Exercise description = Leave out every picture and set down, exactly, the lines below from the one holding "The width and" up to and including the one holding "the @Adam Wang".

The data =

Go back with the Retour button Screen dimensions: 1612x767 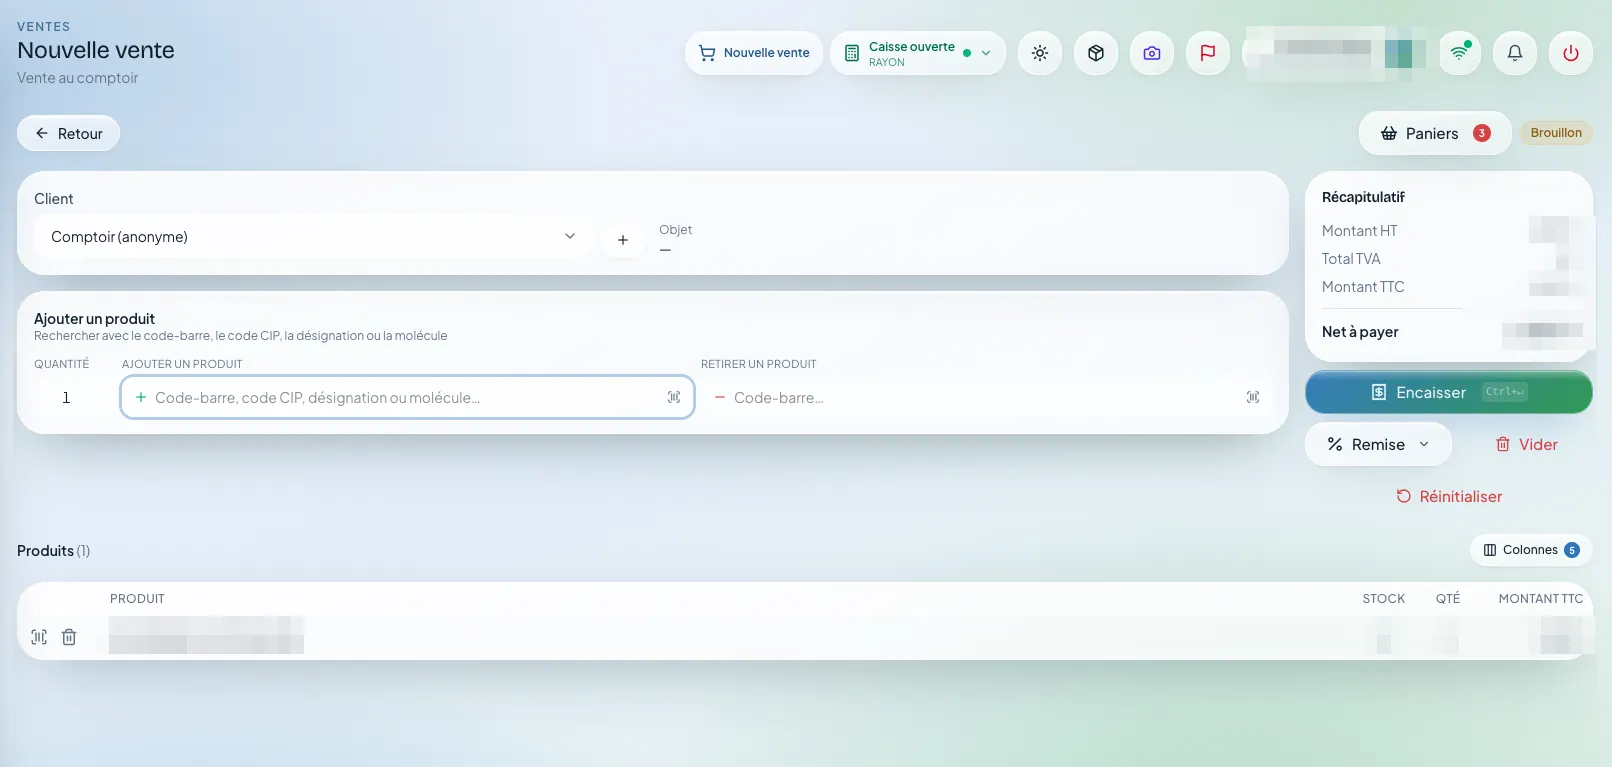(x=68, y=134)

--

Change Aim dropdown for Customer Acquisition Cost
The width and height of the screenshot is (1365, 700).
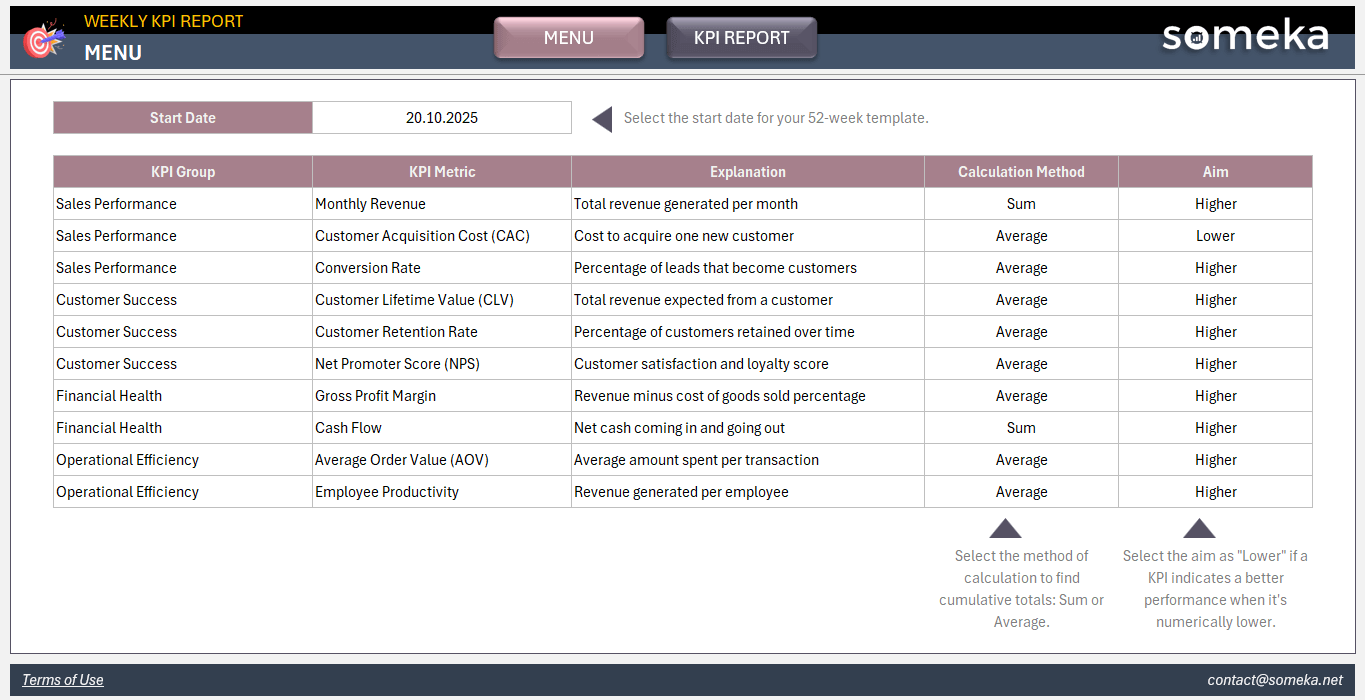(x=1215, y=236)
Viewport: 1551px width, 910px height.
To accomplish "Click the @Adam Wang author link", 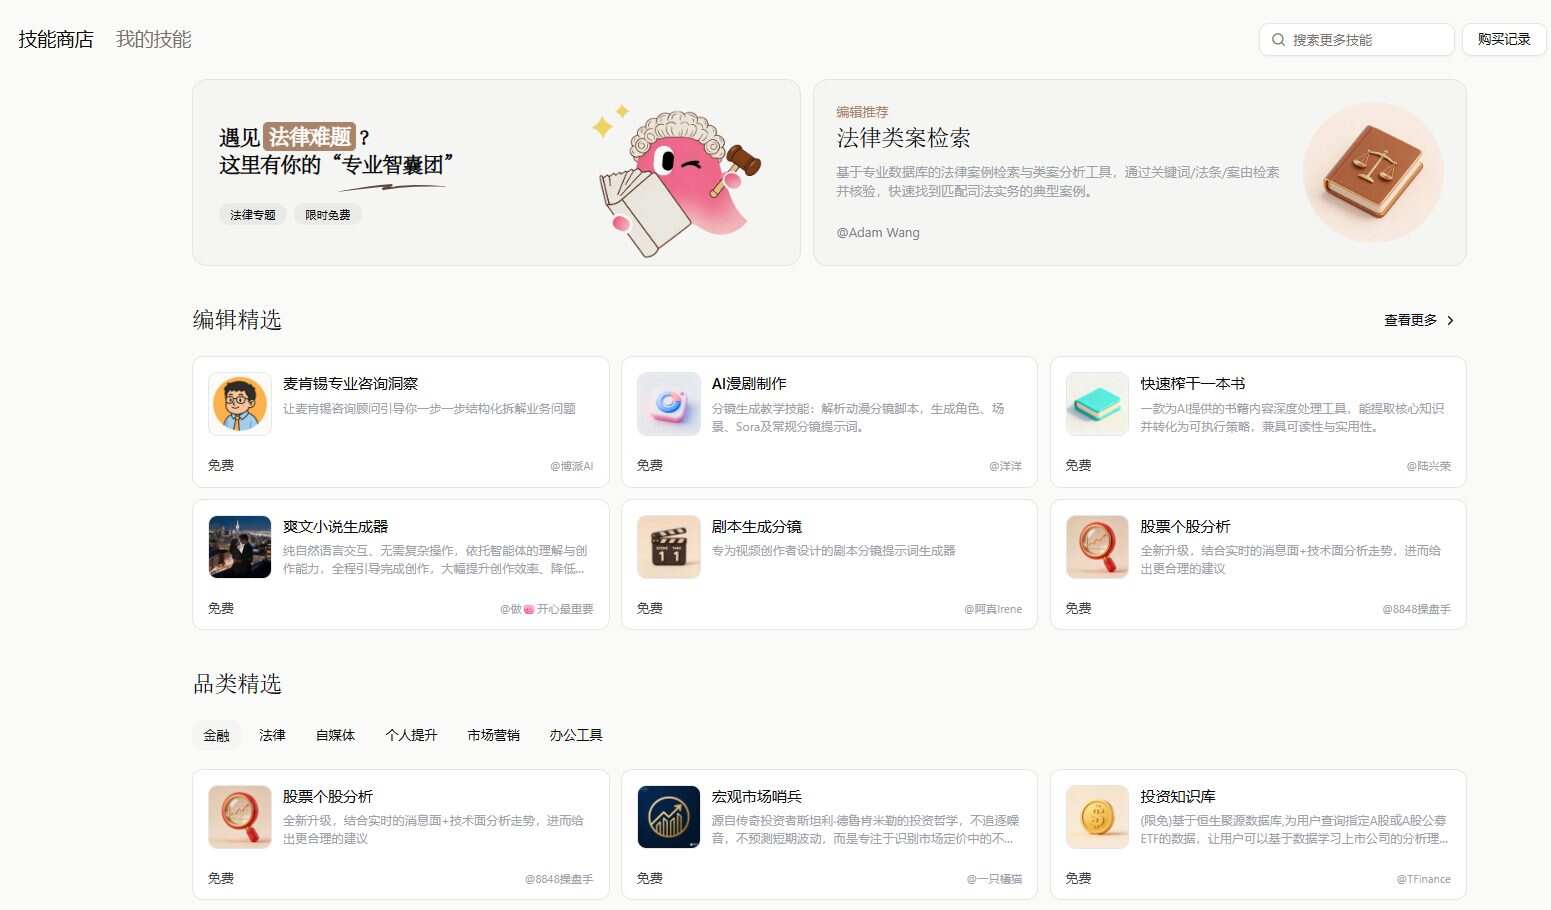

Answer box =
The width and height of the screenshot is (1365, 700).
(x=1215, y=236)
Viewport: 1551px width, 910px height.
To accomplish "Click the @Adam Wang author link", 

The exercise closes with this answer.